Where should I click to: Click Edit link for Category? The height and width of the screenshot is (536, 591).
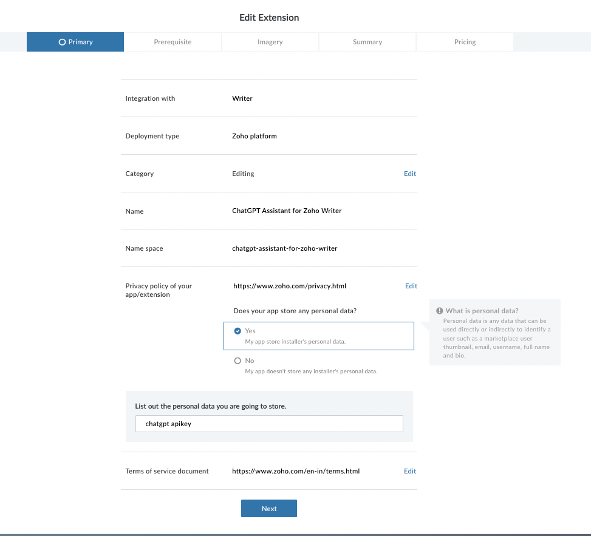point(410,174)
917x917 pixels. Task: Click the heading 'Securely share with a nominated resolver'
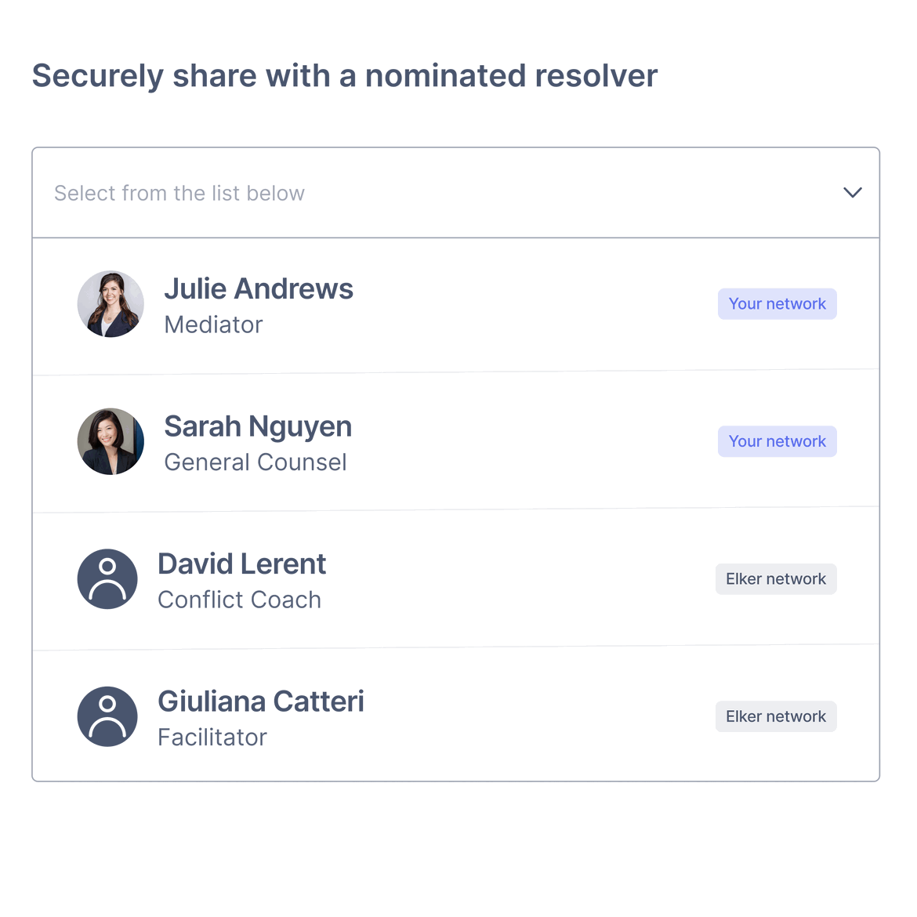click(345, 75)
...
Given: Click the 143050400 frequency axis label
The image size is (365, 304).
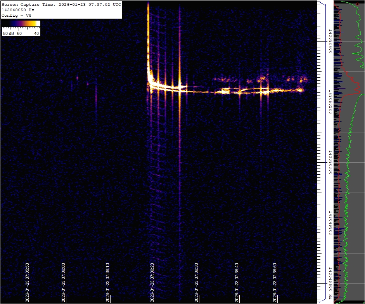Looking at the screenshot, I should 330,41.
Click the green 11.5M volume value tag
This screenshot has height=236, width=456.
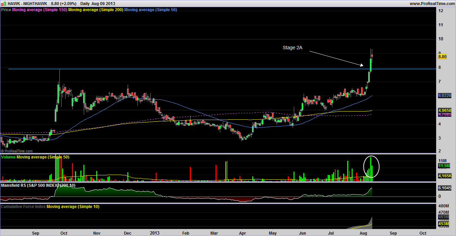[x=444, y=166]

→ **DESCRIPTION OF THE TASK**
Turn the entries above into a numbered list, starting at the line that has "Where should I" and stopping after the line that has "click(345, 75)". Drop any blank lines and leave the pictures out.

→ **FINISHED ANSWER**
1. Where should I click to: Click Edit link for Category? The height and width of the screenshot is (536, 591).
2. point(410,174)
3. 917x917 pixels. Task: Click the heading 'Securely share with a nominated resolver'
4. click(345, 75)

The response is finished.